## Description of the task
Please recast the data below as a JSON list of strings, with each line as its own string. Leave out blank lines.

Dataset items
== == ==
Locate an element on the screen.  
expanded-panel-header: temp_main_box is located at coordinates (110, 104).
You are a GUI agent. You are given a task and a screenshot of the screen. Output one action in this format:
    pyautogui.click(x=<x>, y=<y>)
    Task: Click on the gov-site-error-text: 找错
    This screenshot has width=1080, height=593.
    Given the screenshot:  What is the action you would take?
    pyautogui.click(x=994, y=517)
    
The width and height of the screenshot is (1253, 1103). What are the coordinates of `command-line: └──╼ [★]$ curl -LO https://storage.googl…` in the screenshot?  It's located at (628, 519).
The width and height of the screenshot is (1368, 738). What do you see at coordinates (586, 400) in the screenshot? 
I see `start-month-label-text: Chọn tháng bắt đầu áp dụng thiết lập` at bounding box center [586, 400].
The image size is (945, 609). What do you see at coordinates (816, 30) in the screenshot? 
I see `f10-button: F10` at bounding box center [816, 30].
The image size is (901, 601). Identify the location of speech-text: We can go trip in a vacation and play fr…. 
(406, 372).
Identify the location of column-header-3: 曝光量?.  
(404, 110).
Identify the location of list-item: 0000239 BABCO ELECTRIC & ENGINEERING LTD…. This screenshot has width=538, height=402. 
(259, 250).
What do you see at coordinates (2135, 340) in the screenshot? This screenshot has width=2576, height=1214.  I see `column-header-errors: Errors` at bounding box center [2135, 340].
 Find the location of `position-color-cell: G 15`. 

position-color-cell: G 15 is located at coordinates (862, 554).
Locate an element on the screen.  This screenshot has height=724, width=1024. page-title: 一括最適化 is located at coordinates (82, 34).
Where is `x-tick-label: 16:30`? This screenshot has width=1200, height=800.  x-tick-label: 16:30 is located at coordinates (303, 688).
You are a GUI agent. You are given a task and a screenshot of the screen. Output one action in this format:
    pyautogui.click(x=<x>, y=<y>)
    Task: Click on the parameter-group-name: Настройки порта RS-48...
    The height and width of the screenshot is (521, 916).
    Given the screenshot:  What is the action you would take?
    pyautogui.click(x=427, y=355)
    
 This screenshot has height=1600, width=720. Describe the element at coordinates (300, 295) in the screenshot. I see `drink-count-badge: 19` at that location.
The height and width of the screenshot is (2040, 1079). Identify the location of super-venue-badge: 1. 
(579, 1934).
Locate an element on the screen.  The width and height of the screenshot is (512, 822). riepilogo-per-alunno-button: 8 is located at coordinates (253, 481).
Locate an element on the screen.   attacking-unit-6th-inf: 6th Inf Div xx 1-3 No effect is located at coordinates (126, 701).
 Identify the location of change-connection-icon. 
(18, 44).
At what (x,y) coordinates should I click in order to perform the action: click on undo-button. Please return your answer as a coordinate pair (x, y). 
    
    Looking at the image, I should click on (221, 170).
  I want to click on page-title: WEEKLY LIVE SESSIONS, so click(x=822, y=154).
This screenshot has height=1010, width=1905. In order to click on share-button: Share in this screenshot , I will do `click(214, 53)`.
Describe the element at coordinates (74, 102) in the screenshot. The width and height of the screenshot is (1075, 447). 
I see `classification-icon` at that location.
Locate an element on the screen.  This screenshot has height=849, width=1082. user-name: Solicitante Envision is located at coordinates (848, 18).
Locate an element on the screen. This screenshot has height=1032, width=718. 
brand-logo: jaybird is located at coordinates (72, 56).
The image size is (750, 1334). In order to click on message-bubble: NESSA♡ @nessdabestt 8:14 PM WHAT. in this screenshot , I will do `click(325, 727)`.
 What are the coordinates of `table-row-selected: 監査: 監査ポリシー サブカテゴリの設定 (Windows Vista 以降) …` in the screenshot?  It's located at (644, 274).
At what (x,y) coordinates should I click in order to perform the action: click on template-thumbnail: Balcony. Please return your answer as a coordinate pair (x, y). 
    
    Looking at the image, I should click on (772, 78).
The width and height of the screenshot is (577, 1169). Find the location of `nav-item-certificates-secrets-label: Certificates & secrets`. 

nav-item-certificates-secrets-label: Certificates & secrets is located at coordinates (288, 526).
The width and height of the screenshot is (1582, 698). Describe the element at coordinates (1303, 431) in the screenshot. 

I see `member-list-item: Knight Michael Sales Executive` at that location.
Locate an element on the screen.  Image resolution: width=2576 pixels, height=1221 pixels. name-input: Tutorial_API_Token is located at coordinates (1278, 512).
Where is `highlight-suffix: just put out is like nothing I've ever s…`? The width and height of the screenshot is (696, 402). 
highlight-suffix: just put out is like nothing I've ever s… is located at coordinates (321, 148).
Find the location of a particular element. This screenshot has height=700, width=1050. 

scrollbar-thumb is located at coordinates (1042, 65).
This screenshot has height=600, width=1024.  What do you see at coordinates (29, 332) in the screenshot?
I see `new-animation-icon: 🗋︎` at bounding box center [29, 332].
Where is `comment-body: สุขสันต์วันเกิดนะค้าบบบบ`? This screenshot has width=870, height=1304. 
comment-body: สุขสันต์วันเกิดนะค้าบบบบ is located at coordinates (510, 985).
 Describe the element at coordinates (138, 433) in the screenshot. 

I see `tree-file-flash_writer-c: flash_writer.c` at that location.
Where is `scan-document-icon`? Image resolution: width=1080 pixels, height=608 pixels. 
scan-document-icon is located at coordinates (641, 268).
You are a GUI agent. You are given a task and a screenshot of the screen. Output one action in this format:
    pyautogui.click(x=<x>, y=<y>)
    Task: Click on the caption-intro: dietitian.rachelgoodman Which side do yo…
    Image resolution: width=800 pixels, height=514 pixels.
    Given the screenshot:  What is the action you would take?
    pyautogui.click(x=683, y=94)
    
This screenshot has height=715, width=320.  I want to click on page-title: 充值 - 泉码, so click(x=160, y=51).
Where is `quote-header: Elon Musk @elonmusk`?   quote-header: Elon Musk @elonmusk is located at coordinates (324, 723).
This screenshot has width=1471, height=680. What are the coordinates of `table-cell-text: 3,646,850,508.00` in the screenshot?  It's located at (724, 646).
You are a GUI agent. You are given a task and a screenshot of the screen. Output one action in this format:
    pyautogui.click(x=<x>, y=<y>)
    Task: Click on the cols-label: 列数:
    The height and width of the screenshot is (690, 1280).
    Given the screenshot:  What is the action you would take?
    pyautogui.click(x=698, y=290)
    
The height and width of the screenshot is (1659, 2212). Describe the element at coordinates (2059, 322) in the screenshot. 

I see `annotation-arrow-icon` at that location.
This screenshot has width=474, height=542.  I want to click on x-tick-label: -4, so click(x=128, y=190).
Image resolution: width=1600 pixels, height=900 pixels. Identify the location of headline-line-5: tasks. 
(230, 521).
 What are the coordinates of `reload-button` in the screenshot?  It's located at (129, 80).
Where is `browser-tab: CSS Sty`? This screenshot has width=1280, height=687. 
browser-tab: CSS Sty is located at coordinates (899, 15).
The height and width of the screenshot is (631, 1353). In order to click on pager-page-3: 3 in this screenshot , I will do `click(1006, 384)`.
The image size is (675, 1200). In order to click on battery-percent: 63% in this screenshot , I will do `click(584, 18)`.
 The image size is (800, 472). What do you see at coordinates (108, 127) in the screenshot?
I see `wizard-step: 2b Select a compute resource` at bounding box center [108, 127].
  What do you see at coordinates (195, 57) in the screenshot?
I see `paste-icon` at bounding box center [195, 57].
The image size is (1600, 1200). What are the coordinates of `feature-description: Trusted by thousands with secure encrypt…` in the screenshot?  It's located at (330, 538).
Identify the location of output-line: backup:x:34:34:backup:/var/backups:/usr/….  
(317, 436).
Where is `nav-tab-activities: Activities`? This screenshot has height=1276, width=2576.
== == ==
## Response area
[
  "Locate an element on the screen.  ",
  "expanded-panel-header: temp_main_box is located at coordinates (110, 104).",
  "You are a GUI agent. You are given a task and a screenshot of the screen. Output one action in this format:",
  "    pyautogui.click(x=<x>, y=<y>)",
  "    Task: Click on the gov-site-error-text: 找错",
  "    This screenshot has width=1080, height=593.",
  "    Given the screenshot:  What is the action you would take?",
  "    pyautogui.click(x=994, y=517)",
  "The width and height of the screenshot is (1253, 1103). What are the coordinates of `command-line: └──╼ [★]$ curl -LO https://storage.googl…` in the screenshot?  It's located at (628, 519).",
  "The width and height of the screenshot is (1368, 738). What do you see at coordinates (586, 400) in the screenshot? ",
  "I see `start-month-label-text: Chọn tháng bắt đầu áp dụng thiết lập` at bounding box center [586, 400].",
  "The image size is (945, 609). What do you see at coordinates (816, 30) in the screenshot? ",
  "I see `f10-button: F10` at bounding box center [816, 30].",
  "The image size is (901, 601). Identify the location of speech-text: We can go trip in a vacation and play fr…. ",
  "(406, 372).",
  "Identify the location of column-header-3: 曝光量?.  ",
  "(404, 110).",
  "Identify the location of list-item: 0000239 BABCO ELECTRIC & ENGINEERING LTD…. This screenshot has width=538, height=402. ",
  "(259, 250).",
  "What do you see at coordinates (2135, 340) in the screenshot? This screenshot has width=2576, height=1214.  I see `column-header-errors: Errors` at bounding box center [2135, 340].",
  " Find the location of `position-color-cell: G 15`. ",
  "position-color-cell: G 15 is located at coordinates (862, 554).",
  "Locate an element on the screen.  This screenshot has height=724, width=1024. page-title: 一括最適化 is located at coordinates (82, 34).",
  "Where is `x-tick-label: 16:30`? This screenshot has width=1200, height=800.  x-tick-label: 16:30 is located at coordinates (303, 688).",
  "You are a GUI agent. You are given a task and a screenshot of the screen. Output one action in this format:",
  "    pyautogui.click(x=<x>, y=<y>)",
  "    Task: Click on the parameter-group-name: Настройки порта RS-48...",
  "    The height and width of the screenshot is (521, 916).",
  "    Given the screenshot:  What is the action you would take?",
  "    pyautogui.click(x=427, y=355)",
  " This screenshot has height=1600, width=720. Describe the element at coordinates (300, 295) in the screenshot. I see `drink-count-badge: 19` at that location.",
  "The height and width of the screenshot is (2040, 1079). Identify the location of super-venue-badge: 1. ",
  "(579, 1934).",
  "Locate an element on the screen.  The width and height of the screenshot is (512, 822). riepilogo-per-alunno-button: 8 is located at coordinates (253, 481).",
  "Locate an element on the screen.   attacking-unit-6th-inf: 6th Inf Div xx 1-3 No effect is located at coordinates (126, 701).",
  " Identify the location of change-connection-icon. ",
  "(18, 44).",
  "At what (x,y) coordinates should I click in order to perform the action: click on undo-button. Please return your answer as a coordinate pair (x, y). ",
  "    Looking at the image, I should click on (221, 170).",
  "  I want to click on page-title: WEEKLY LIVE SESSIONS, so click(x=822, y=154).",
  "This screenshot has height=1010, width=1905. In order to click on share-button: Share in this screenshot , I will do `click(214, 53)`.",
  "Describe the element at coordinates (74, 102) in the screenshot. The width and height of the screenshot is (1075, 447). ",
  "I see `classification-icon` at that location.",
  "Locate an element on the screen.  This screenshot has height=849, width=1082. user-name: Solicitante Envision is located at coordinates (848, 18).",
  "Locate an element on the screen. This screenshot has height=1032, width=718. ",
  "brand-logo: jaybird is located at coordinates (72, 56).",
  "The image size is (750, 1334). In order to click on message-bubble: NESSA♡ @nessdabestt 8:14 PM WHAT. in this screenshot , I will do `click(325, 727)`.",
  " What are the coordinates of `table-row-selected: 監査: 監査ポリシー サブカテゴリの設定 (Windows Vista 以降) …` in the screenshot?  It's located at (644, 274).",
  "At what (x,y) coordinates should I click in order to perform the action: click on template-thumbnail: Balcony. Please return your answer as a coordinate pair (x, y). ",
  "    Looking at the image, I should click on (772, 78).",
  "The width and height of the screenshot is (577, 1169). Find the location of `nav-item-certificates-secrets-label: Certificates & secrets`. ",
  "nav-item-certificates-secrets-label: Certificates & secrets is located at coordinates (288, 526).",
  "The width and height of the screenshot is (1582, 698). Describe the element at coordinates (1303, 431) in the screenshot. ",
  "I see `member-list-item: Knight Michael Sales Executive` at that location.",
  "Locate an element on the screen.  Image resolution: width=2576 pixels, height=1221 pixels. name-input: Tutorial_API_Token is located at coordinates (1278, 512).",
  "Where is `highlight-suffix: just put out is like nothing I've ever s…`? The width and height of the screenshot is (696, 402). ",
  "highlight-suffix: just put out is like nothing I've ever s… is located at coordinates (321, 148).",
  "Find the location of a particular element. This screenshot has height=700, width=1050. ",
  "scrollbar-thumb is located at coordinates (1042, 65).",
  "This screenshot has height=600, width=1024.  What do you see at coordinates (29, 332) in the screenshot?",
  "I see `new-animation-icon: 🗋︎` at bounding box center [29, 332].",
  "Where is `comment-body: สุขสันต์วันเกิดนะค้าบบบบ`? This screenshot has width=870, height=1304. ",
  "comment-body: สุขสันต์วันเกิดนะค้าบบบบ is located at coordinates (510, 985).",
  " Describe the element at coordinates (138, 433) in the screenshot. ",
  "I see `tree-file-flash_writer-c: flash_writer.c` at that location.",
  "Where is `scan-document-icon`? Image resolution: width=1080 pixels, height=608 pixels. ",
  "scan-document-icon is located at coordinates (641, 268).",
  "You are a GUI agent. You are given a task and a screenshot of the screen. Output one action in this format:",
  "    pyautogui.click(x=<x>, y=<y>)",
  "    Task: Click on the caption-intro: dietitian.rachelgoodman Which side do yo…",
  "    Image resolution: width=800 pixels, height=514 pixels.",
  "    Given the screenshot:  What is the action you would take?",
  "    pyautogui.click(x=683, y=94)",
  "This screenshot has height=715, width=320.  I want to click on page-title: 充值 - 泉码, so click(x=160, y=51).",
  "Where is `quote-header: Elon Musk @elonmusk`?   quote-header: Elon Musk @elonmusk is located at coordinates (324, 723).",
  "This screenshot has width=1471, height=680. What are the coordinates of `table-cell-text: 3,646,850,508.00` in the screenshot?  It's located at (724, 646).",
  "You are a GUI agent. You are given a task and a screenshot of the screen. Output one action in this format:",
  "    pyautogui.click(x=<x>, y=<y>)",
  "    Task: Click on the cols-label: 列数:",
  "    The height and width of the screenshot is (690, 1280).",
  "    Given the screenshot:  What is the action you would take?",
  "    pyautogui.click(x=698, y=290)",
  "The height and width of the screenshot is (1659, 2212). Describe the element at coordinates (2059, 322) in the screenshot. ",
  "I see `annotation-arrow-icon` at that location.",
  "This screenshot has width=474, height=542.  I want to click on x-tick-label: -4, so click(x=128, y=190).",
  "Image resolution: width=1600 pixels, height=900 pixels. Identify the location of headline-line-5: tasks. ",
  "(230, 521).",
  " What are the coordinates of `reload-button` in the screenshot?  It's located at (129, 80).",
  "Where is `browser-tab: CSS Sty`? This screenshot has width=1280, height=687. ",
  "browser-tab: CSS Sty is located at coordinates (899, 15).",
  "The height and width of the screenshot is (631, 1353). In order to click on pager-page-3: 3 in this screenshot , I will do `click(1006, 384)`.",
  "The image size is (675, 1200). In order to click on battery-percent: 63% in this screenshot , I will do `click(584, 18)`.",
  " The image size is (800, 472). What do you see at coordinates (108, 127) in the screenshot?",
  "I see `wizard-step: 2b Select a compute resource` at bounding box center [108, 127].",
  "  What do you see at coordinates (195, 57) in the screenshot?",
  "I see `paste-icon` at bounding box center [195, 57].",
  "The image size is (1600, 1200). What are the coordinates of `feature-description: Trusted by thousands with secure encrypt…` in the screenshot?  It's located at (330, 538).",
  "Identify the location of output-line: backup:x:34:34:backup:/var/backups:/usr/….  ",
  "(317, 436).",
  "Where is `nav-tab-activities: Activities`? This screenshot has height=1276, width=2576."
]